The Pinch - we had tried to book this a few times and found it was usually full. So with some rare advance planning we booked early in the week but even so they could only fit us in at 8:00. It is a smallish restaurant with 20+ covers and a function room at the back. It is on the site of an old institution "Le Petit Cochon" and I think it is a reincarnation. The menu is pretty short with 3 or 4 choices per course. After an Amuse Bouche of mushroom soup with truffle oil, we had “Duck Liver Pate” and a “Duck, Quail Egg and Roquefort Salad” to start. We followed with a “Scallop Brochette with Truffles and Saffron Tagliatelli” and a “Rack of Lamb on bed of Cassoulet”. All the food was well cooked and enjoyable. Weaknesses were a doughy frozen baguette instead of decent bread, a fairly average wine list, and oddly shaped crockery - my lamb was served in what could have passed for hospital bedpan, which made it tricky to eat from. Total bill was £68 for two, without desert or coffee, including approx £14 on a bottle of house French Cab Sav. All in all, pretty good value given the quality of cooking and quite generous portions (for example 5 large scallops in the brochette).

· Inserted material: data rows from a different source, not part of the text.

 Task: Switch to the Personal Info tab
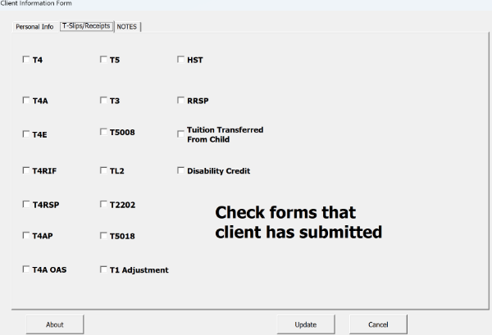click(34, 27)
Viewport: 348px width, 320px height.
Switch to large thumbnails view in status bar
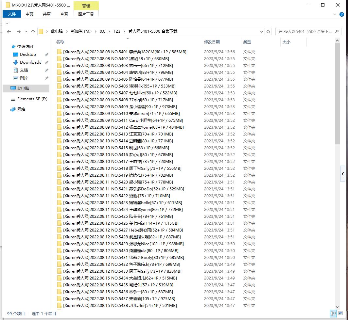tap(340, 313)
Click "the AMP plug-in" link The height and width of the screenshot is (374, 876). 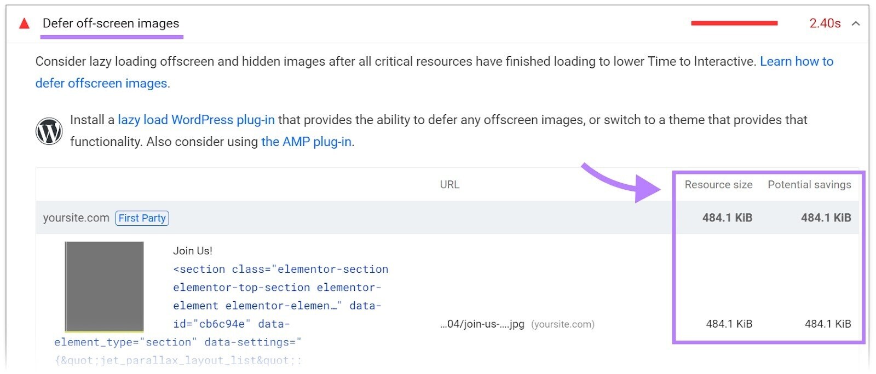(x=307, y=142)
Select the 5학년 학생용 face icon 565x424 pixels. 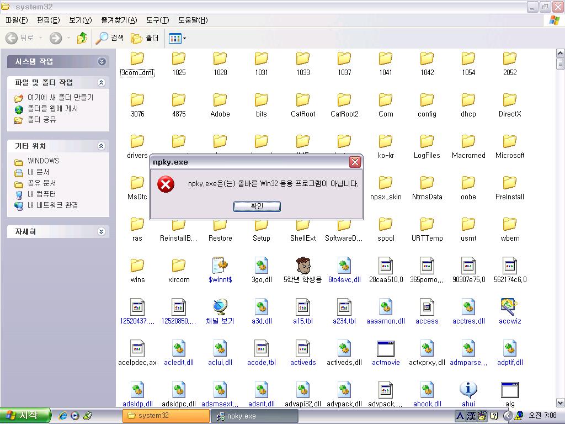click(x=302, y=266)
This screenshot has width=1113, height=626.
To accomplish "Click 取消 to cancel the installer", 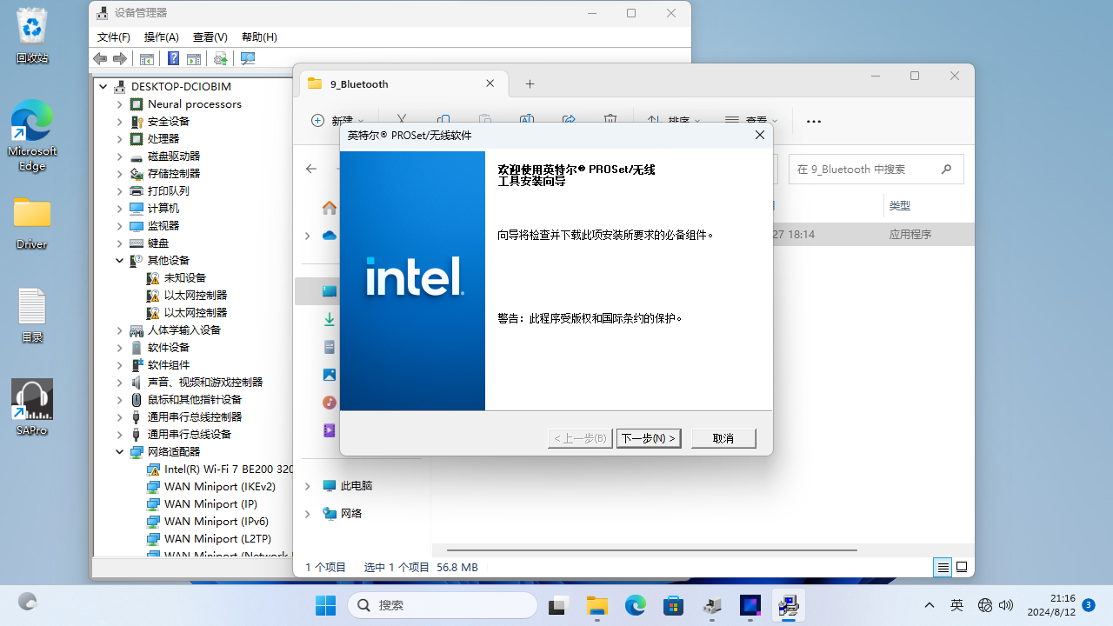I will point(723,438).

The Wheatsheaf at Combe Hay - inspired by this weeks Michelin ranking of this pub as a “Rising One Star” we booked a table for Sunday lunch. It is quite a short drive out of the centre of town (10 to 15 mins). It has a great setting in an old village with a nice terraced garden with tables etc - it will be great in the summer. The Sunday menu was pretty short, three starters, three mains and three deserts. The first sign of quality was two types of homemade bread rolls, with some excellent butter. We then had the “Pork Belly with Black Pudding and a Apple Salad” and “Seared Tuna, Pineapple, Pomegranate and a Wasabi Foam”. Both were very good although the wasabi foam let the tuna down a little as it lacked punch. Mains were “Roast Halibut on a Vegetable Risotto” and “Roast Beef Sirloin” with all the trimmings. The Halibut was probably one of the better dishes I have had in the last 12 months, with a great risotto of tiny baby vegetables including peas, broad beans, carrots, and turnips. The beef was also good, with excellent cauliflower cheese, however it didn’t really show the deft touch that the Halibut did. Probably simply a limitation of trying to turn out a hearty roast lunch for the many walkers who seem to stop at the pub.
We finished by sharing a cheese plate and then sharing a bread and butter pudding. Cheese was well presented, nicely mature. The English cheeses (Stilton and Cheddar) were on top form; the French (Pont-l’Evêque and Bȗche) were good and ripe but maybe a little past their best. The bread and butter pudding however was a bit of a let down as it seemed as if the custard had scrambled around the bread rather than being absorbed. Coffee to finish was good. Good beer on draft (Butcombe), local Cider (Cheddar Valley) and a long wine list going from some good house wines to some top Bordeaux (Palmer, Latour etc). We drank some house Chianti and Chablis and both were very good (£6 a glass). I understand that the dinner menu is far more extensive than the limited Sunday lunch menu – we will report back when we have tried it. Total bill was £80 for two, which included six glasses of wine and coffee. Very good value for this standard of food - this is going to be a regular haunt.